La distribution est dominée par l’Isabella de Christiane Libor, qui devient la spécialiste des œuvres de jeunesse de Wagner (elle est déjà le soprano principal de référence pour Die Feen) . Les aigus sont éclatants, bien projetés, bien tenus, et s’élargissent à plaisir. Le registre central est moins agréable à écouter que les aigus, et la voix a perdu en homogénéité: il est vrai que le rôle est lourd, que la mise en scène lui demande beaucoup d’abattage. Il reste que la prestation sans être exceptionnelle, reste très appréciable, comme pour l’ensemble d’une distribution sans noms particulièrement connus, appartenant tous ou à peu près à la troupe de Leipzig. On remarquera l’excellent Friedrich de Tuomas Pursio, baryton basse au timbre agréable, à la voix bien projetée, qui sait donner de la couleur à ce rôle de méchant tourné en ridicule et qui s’engage vraiment en scène et dans l’économie générale du spectacle. Les deux ténors Bernhard Berchthold (Luzio) et David Danholt (Claudio) sans être des voix de premier ordre se défendent avec vaillance, avec une préférence pour le joli timbre de David Danholt. Notons aussi la jolie Mariana de Anna Schoeck qui accompagne dans le duo initial l’Isabella de Christiane Libor et qui a un joli timbre de soprano, bien contrôlé, et la pétillante Dorella de Viktoria Kaminskaite. Le Brighella (chef des sbires) de Reinhard Dorn est une basse bouffe (une sorte d’Osmin qui chanterait) dont la voix est épuisée, mais le personnage est posé et fait rire le public et passe malgré des insuffisances musicales.
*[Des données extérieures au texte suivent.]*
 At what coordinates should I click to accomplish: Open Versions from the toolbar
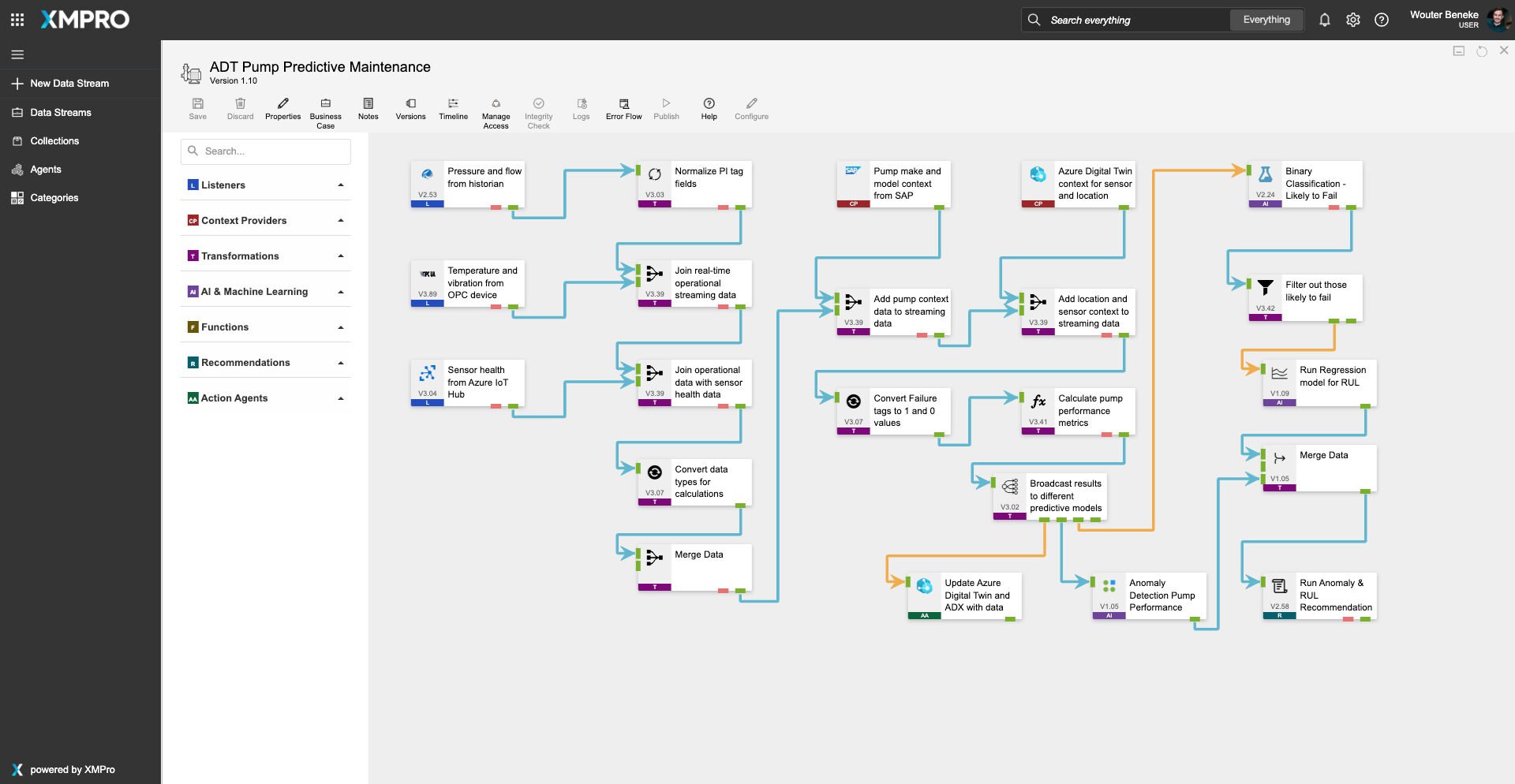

Au total donc un spectacle frais, réussi qui sera repris cet automne à Leipzig (allez-y si vous pouvez) et un peu plus tard (en novembre) à Trieste. Et puis n’oubliez pas de guetter les apparitions de Constantin Trinks, il en vaut la peine.
On a un peu oublié grâce à toute cette fraîcheur, les erreurs de “com”, le programme de salle au design douteux et en tous cas bien peu lisible, le public qui n’est pas au rendez-vous, et au total le mauvais service rendu à ces oeuvres qui méritent plus que deux lignes méprisantes dans une histoire de la musique. J’ai découvert que “la défense d’aimer” peut être l’occasion d’un vrai plaisir, ne vous en défendez pas non plus.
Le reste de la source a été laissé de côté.